Uit de literatuur over VTS – Reproductie of origineel?

 

Door Ingemarie Sam

Ingemarie Sam werkt bij Tilburg University en Fontys Hogeschool voor de Kunsten in Tilburg en doet sinds 2020 promotieonderzoek naar VTS. Onderwerp is het mogelijke effect van VTS op het empathisch vermogen van rechtenstudenten. Onderdeel van het onderzoek is het bestuderen van literatuur over VTS. In een korte serie columns deelt Ingemarie enkele van haar bevindingen met ons. Deze keer staat ze stil bij het verschil tussen het gebruik van reproducties en origineel werk.

In mijn VTS-praktijk bij Tilburg University met studenten gebruik ik eigenlijk altijd reproducties. Dat is vooral praktisch ingegeven. Het aanbod van kunstwerken is digitaal natuurlijk veel groter, zodat ik mijn keuze van kunstwerken beter kan aanpassen aan de doelgroep. Ook is het digitaal tonen van afbeeldingen tijden een VTS-sessie natuurlijk veel minder werk dan gebruik maken van originele werken. Die zou ik dan steeds moeten verplaatsen naar de onderwijsruimte. Daarnaast is een afbeelding op een groot scherm voor alle studenten steeds goed te zien, ook als de groep wat groter is. Dat zijn volgens mij een aantal belangrijke voordelen van het gebruik van digitale reproducties ten opzichte van het bekijken van originele kunstwerken bij VTS.

Ik vroeg me echter wel af of er ook nadelen zijn om rekening mee te houden. Zou er verschil zijn in de ervaring van de deelnemers bij gebruik van reproducties of originele werken tijdens VTS? Tijdens het zoeken naar literatuur kwam ik een artikel tegen dat precies daar over gaat. De conclusie uit dit artikel is, dat werken die getoond worden in een klaslokaal tijdens VTS, reproducties dus op een scherm, begrijpelijker lijken te worden gevonden dan originele kunstwerken in een museum. Die werden door de deelnemers echter wel mooier en interessanter gevonden. Het verschil in interesse werd overigens wel minder naarmate de deelnemers meer VTS hadden gehad.

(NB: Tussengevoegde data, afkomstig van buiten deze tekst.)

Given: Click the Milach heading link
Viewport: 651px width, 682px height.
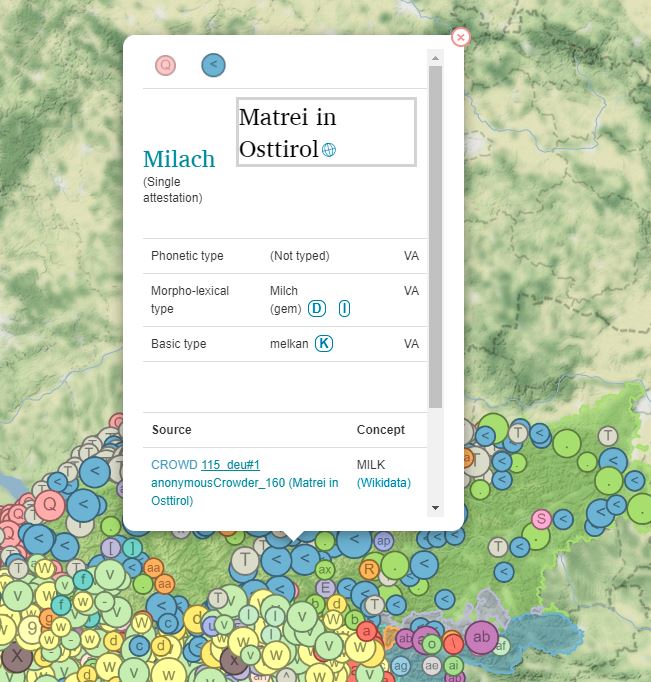Looking at the screenshot, I should point(179,159).
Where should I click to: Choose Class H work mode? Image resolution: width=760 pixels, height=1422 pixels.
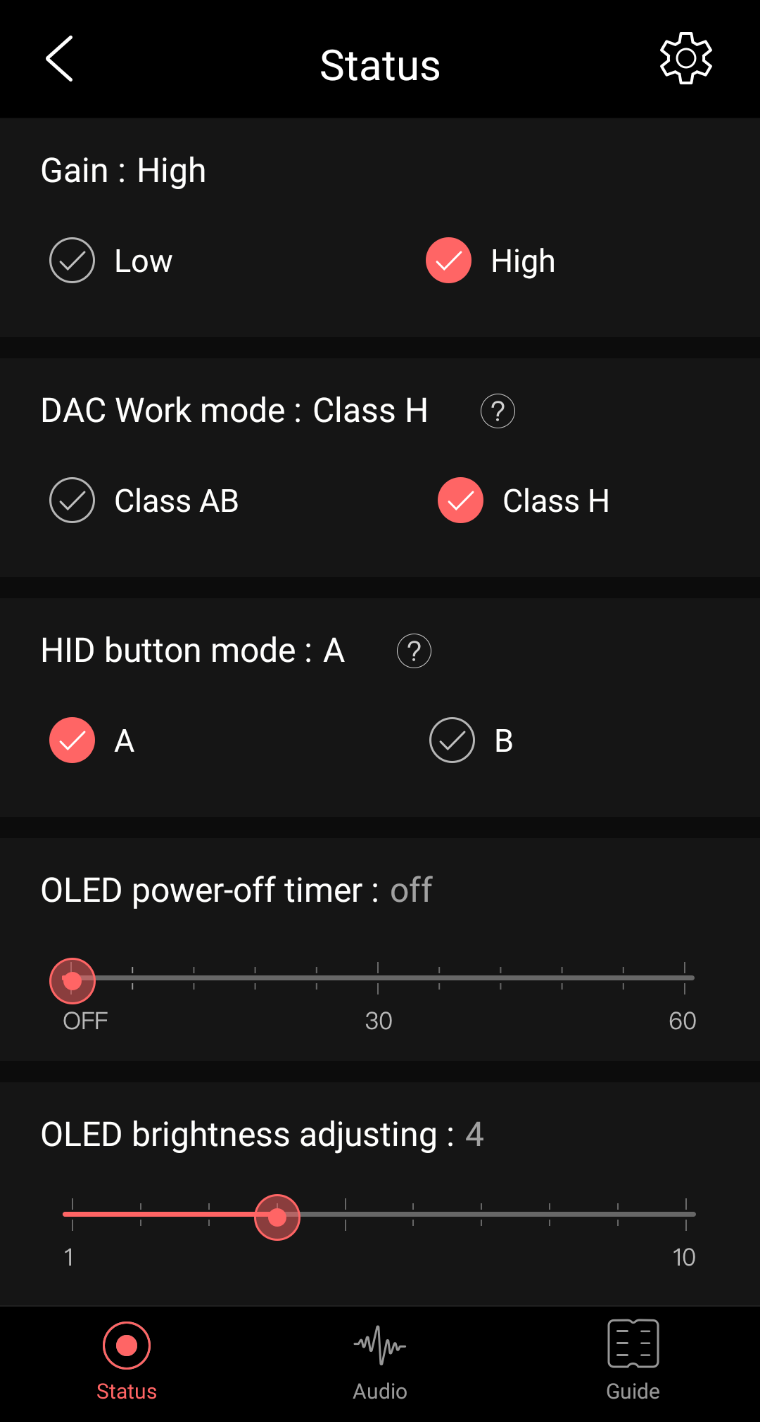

Het gaat om Japans onderzoek door Chiaki Ishiguro van de afdeling Psychological Science van het Kanazawa Institute of Technology in samenwerking met een aantal wetenschappers van Tamagawa University van diverse afdelingen: Liberal Arts, Kunst- en Museumeducatie en het Brain Science Institute. : Yuki Sato, Ai Takahashi, Yuko Abe, Hirotaka Kakizaki, Hiroyuki Okada, Etsuko Kato, en Haruto Takagishi (zie voor de bronvermelding hieronder). Hun artikel uit 2020 rapporteert over VTS bij in totaal 53 bachelorstudenten, waarvan er ongeveer de helft drie VTS-sessies in een museum kregen, en de andere helft in een klaslokaal. In totaal bespraken de studenten negen afbeeldingen. Voorafgaand en na afloop van de VTS-sessies werd schriftelijk genoteerd hoe zij reageerden op veertien afbeeldingen.

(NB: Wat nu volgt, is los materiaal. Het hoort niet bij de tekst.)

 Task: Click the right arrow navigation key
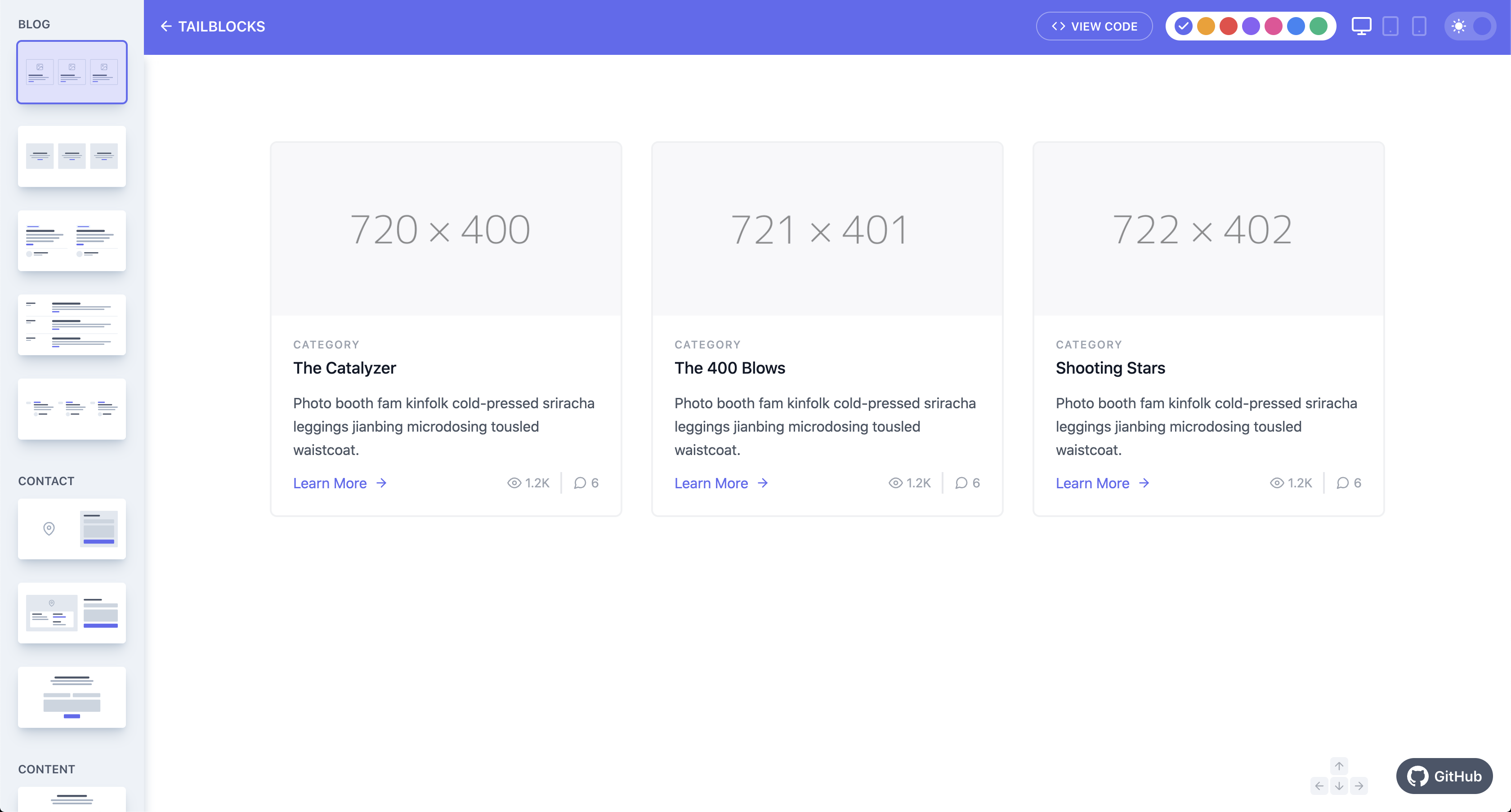point(1359,786)
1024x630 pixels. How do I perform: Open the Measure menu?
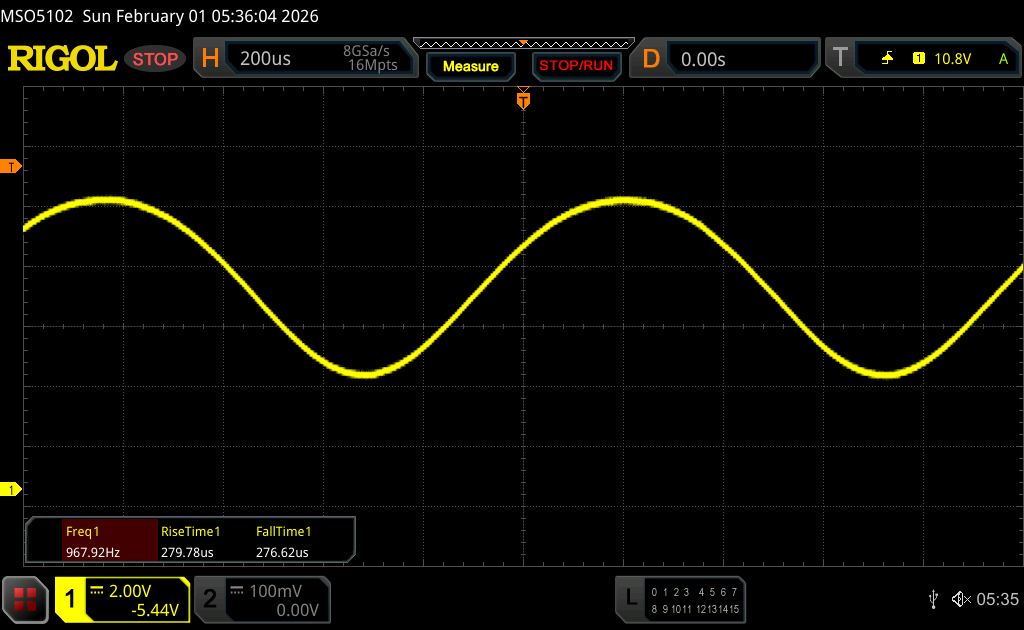[470, 66]
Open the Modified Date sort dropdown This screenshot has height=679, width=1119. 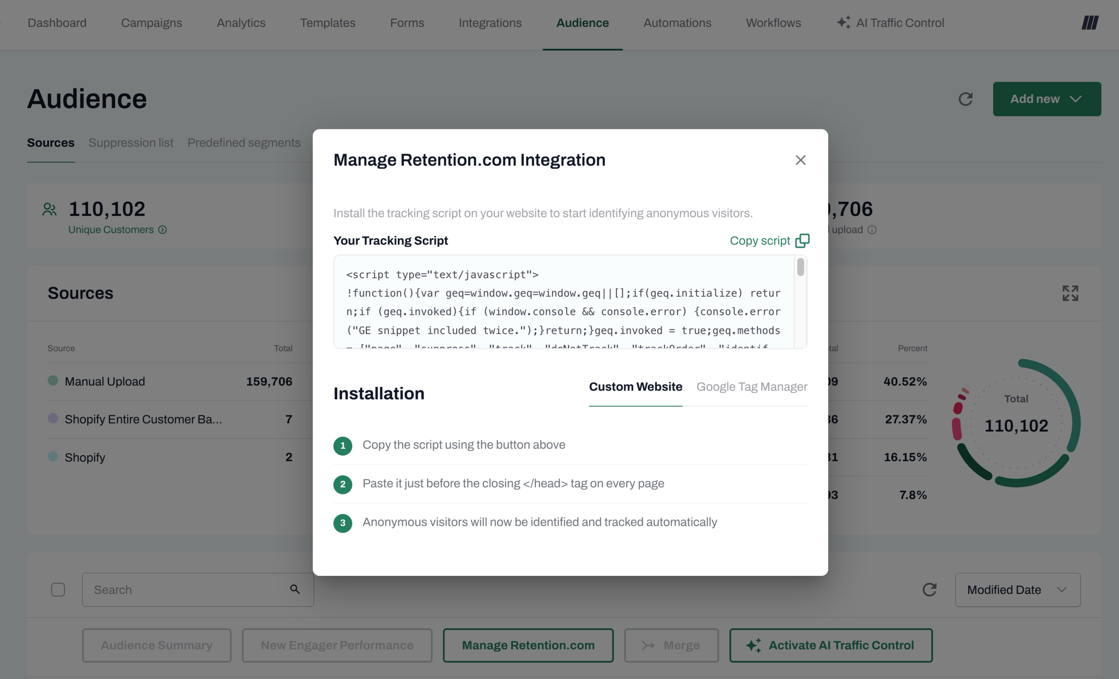pos(1016,590)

Uit de analyse hiervan bleek dat de studenten in het museum over het algemeen de bekeken kunstwerken esthetisch meer waardeerden en interessanter vonden dat de studenten die dezelfde kunstwerken in een klaslokaal bekeken. Dit past volgens de onderzoekers bij eerder onderzoek, waarin gerapporteerd werd dat context belangrijk is voor de waardering voor kunst. Alleen al het tentoonstellen van kunstwerken in een museum kan enthousiasme ervoor oproepen. Het verschil in interesse voor de kunstwerken tussen de museum- en klaslokaalgroep werd echter wel kleiner naarmate de studenten in het klaslokaal meer sessies hadden gehad, zo beschreven de onderzoekers. Studenten in het klaslokaal gaven overigens wel vaker dan de studenten in het museum aan, het gevoel te hebben dat ze de kunstwerken konden begrijpen.

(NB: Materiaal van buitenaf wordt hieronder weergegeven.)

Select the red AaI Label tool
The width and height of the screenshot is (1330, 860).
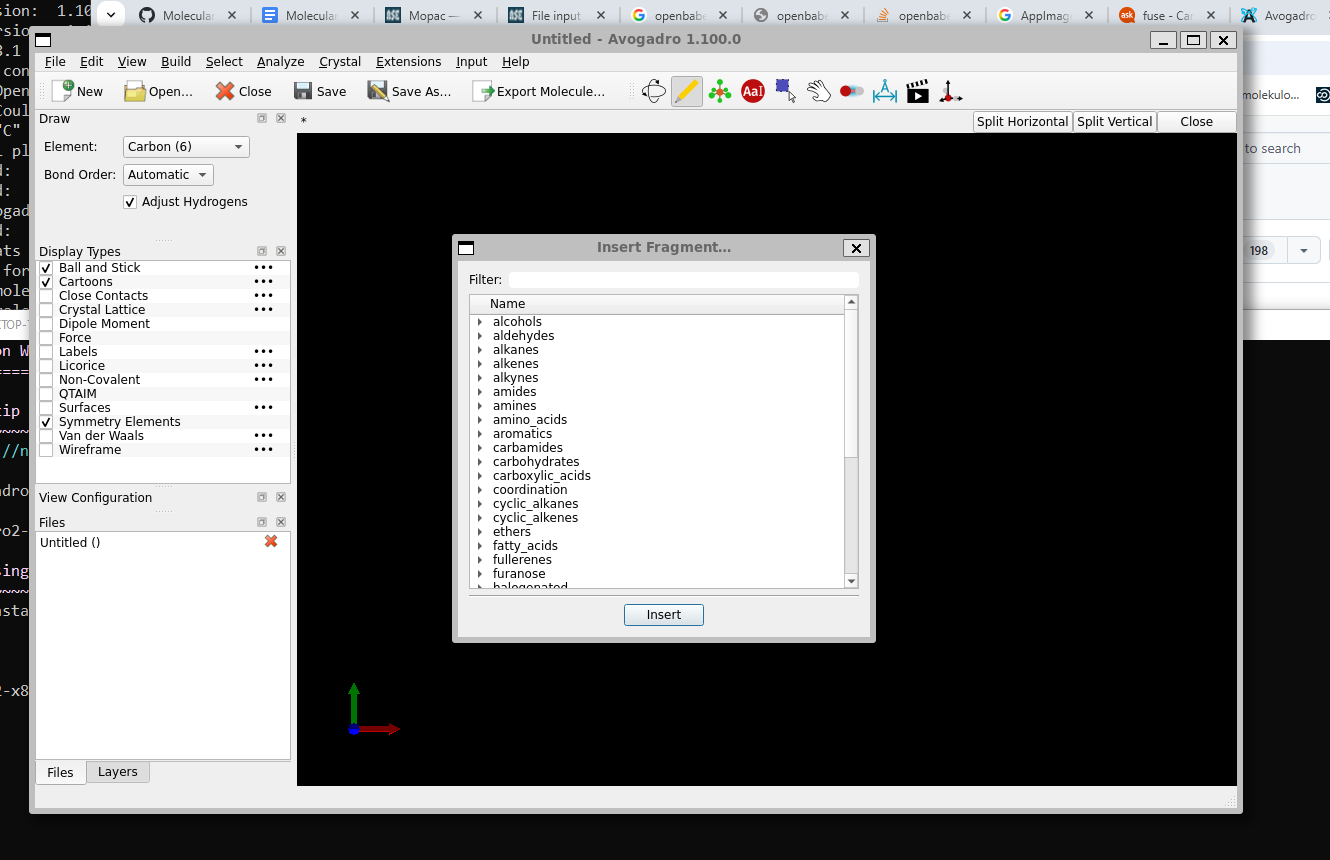coord(753,91)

De interesse van de studenten voor de getoonde kunstwerken bleek in beide groepen samen te hangen met de hoeveelheid tijd die aan het kijken werd besteed. Hoe langer er gekeken werd, des te interessanter werd een werk gevonden. En dat is interessant, want VTS vergroot de hoeveelheid tijd die aan kijken wordt besteed, concludeerden de onderzoekers, zowel bij studenten in het klaslokaal als die in het museum. Vermoed wordt dat dat komt door de methodiek in VTS, die stimuleert langer kijken. Langer kijken zorgt voor meer interesse, en meer interesse voor langer kijken, een positieve spiraal dus.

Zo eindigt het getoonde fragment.